Stored items:
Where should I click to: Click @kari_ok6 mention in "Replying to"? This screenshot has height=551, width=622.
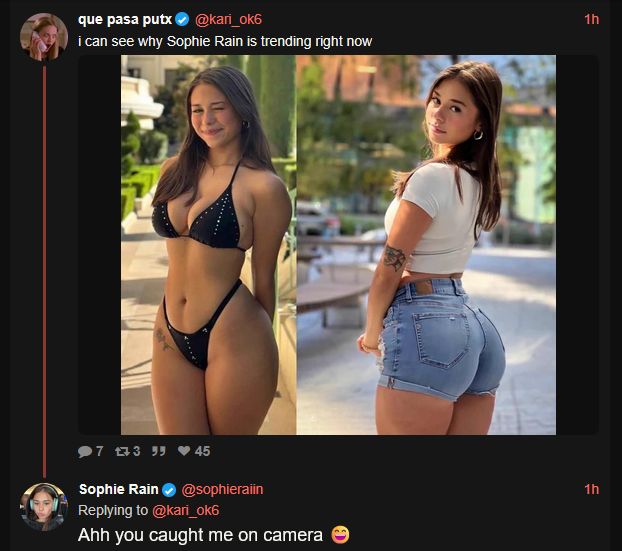[x=185, y=510]
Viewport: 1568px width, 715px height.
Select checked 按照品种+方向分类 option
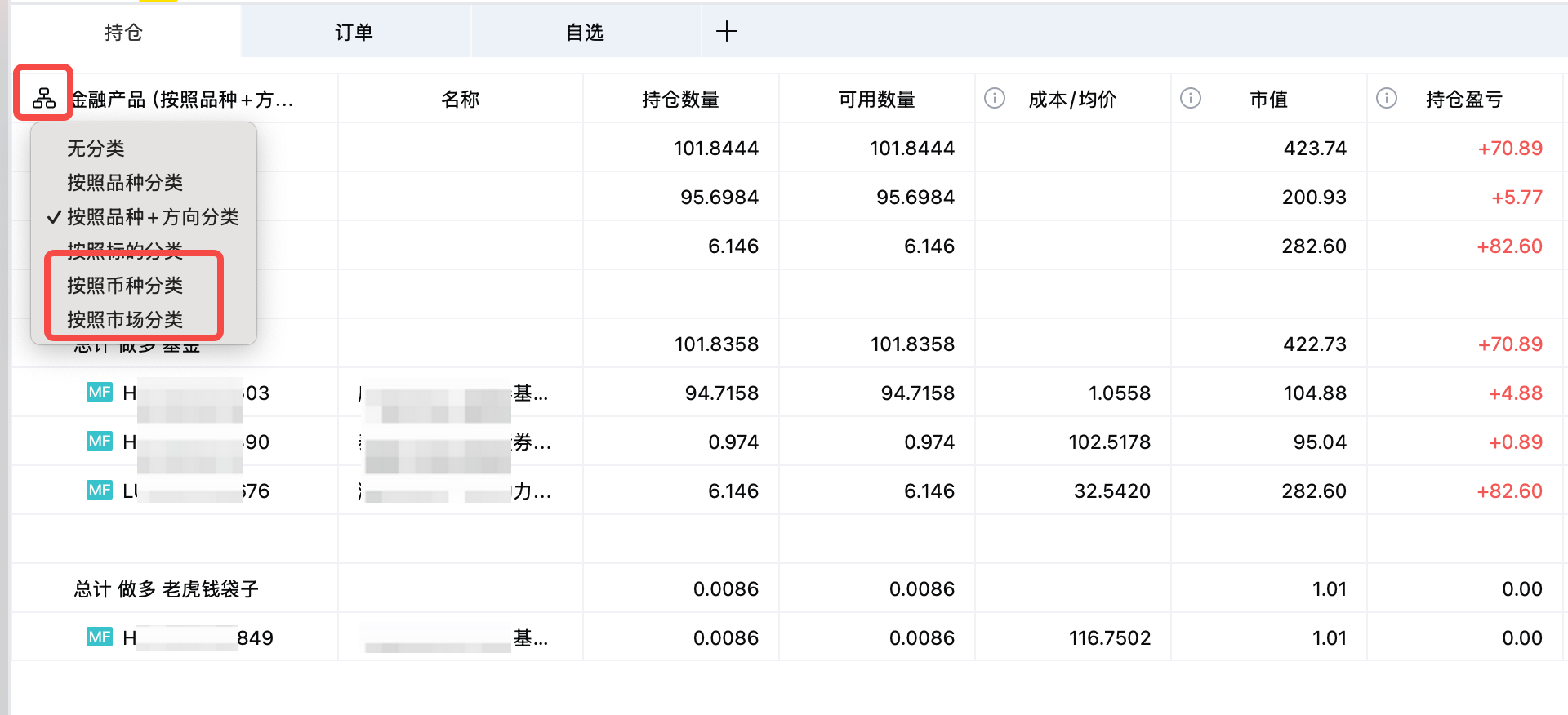tap(152, 217)
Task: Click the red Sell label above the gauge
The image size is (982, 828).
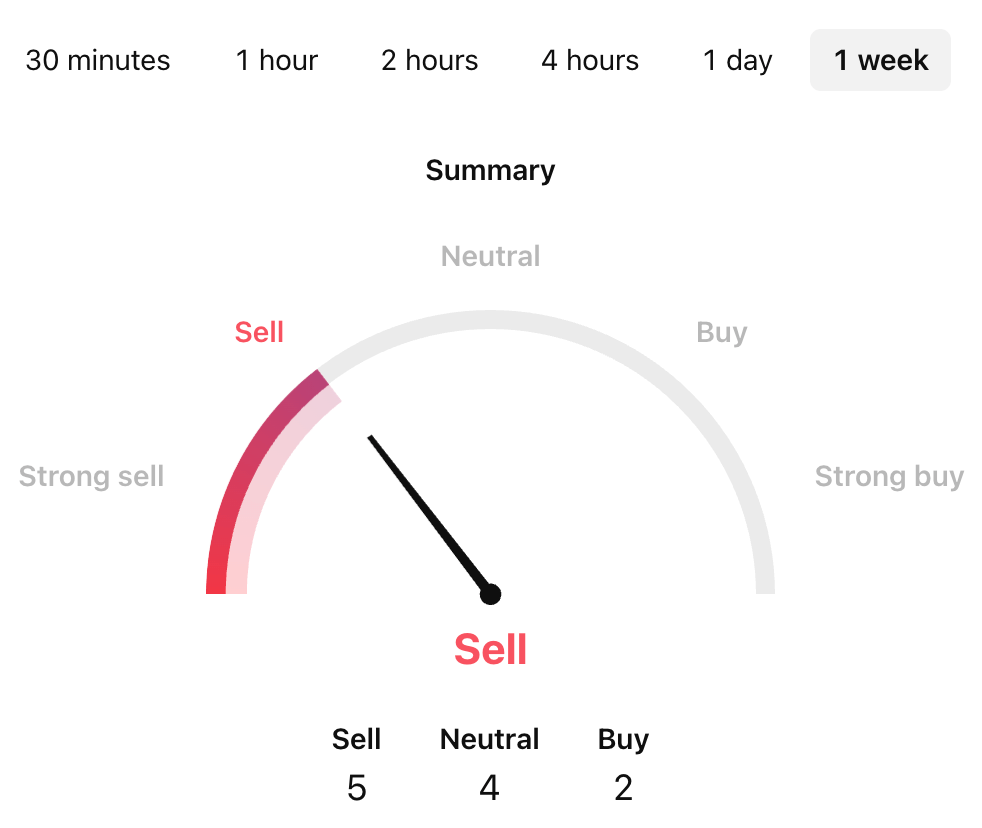Action: [x=258, y=331]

> [Your assignment] Without including any images, output the data exactly as given.

> [Reply]
Where should I click to: Click @kari_ok6 mention in "Replying to"? This screenshot has height=551, width=622.
[x=185, y=510]
Viewport: 1568px width, 715px height.
Select checked 按照品种+方向分类 option
tap(152, 217)
Task: Click the red Sell label above the gauge
The image size is (982, 828).
Action: [x=258, y=331]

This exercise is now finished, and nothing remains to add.